_WHAT YOU HAVE TO DO:_ Would you copy out each line of the records below that includes the word "height"?

_RECORDS:_
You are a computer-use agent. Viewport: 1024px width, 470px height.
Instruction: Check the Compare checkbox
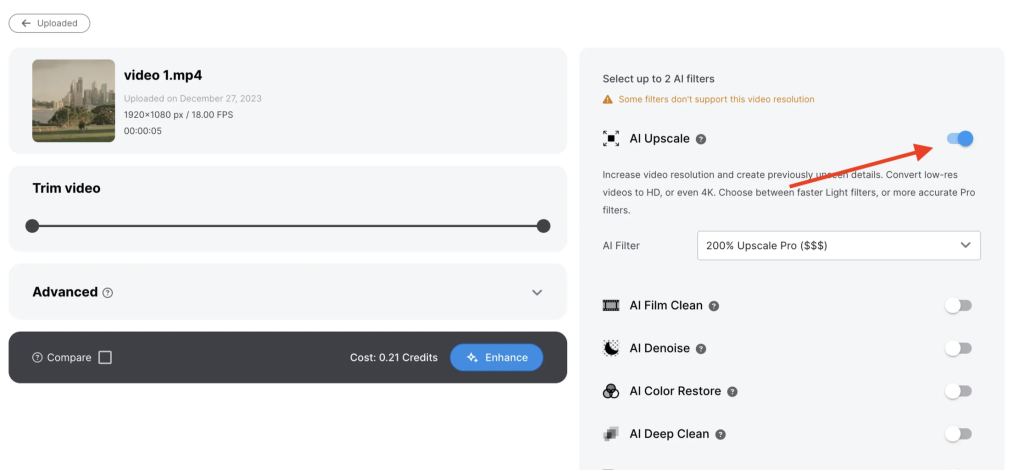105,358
--
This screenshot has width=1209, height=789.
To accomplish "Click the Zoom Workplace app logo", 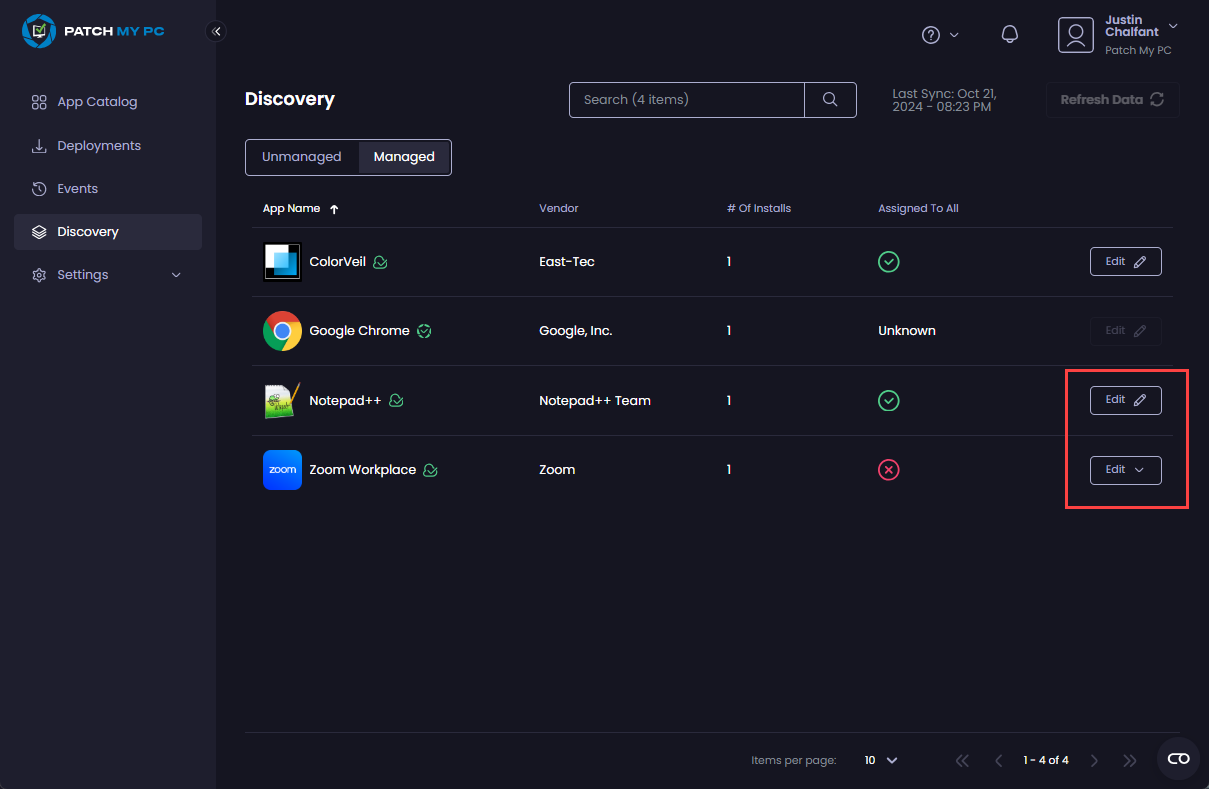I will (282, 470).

_SOLUTION TO THIS TASK:_
You are a computer-use agent. Viewport: 1024px width, 470px height.
This screenshot has width=1209, height=789.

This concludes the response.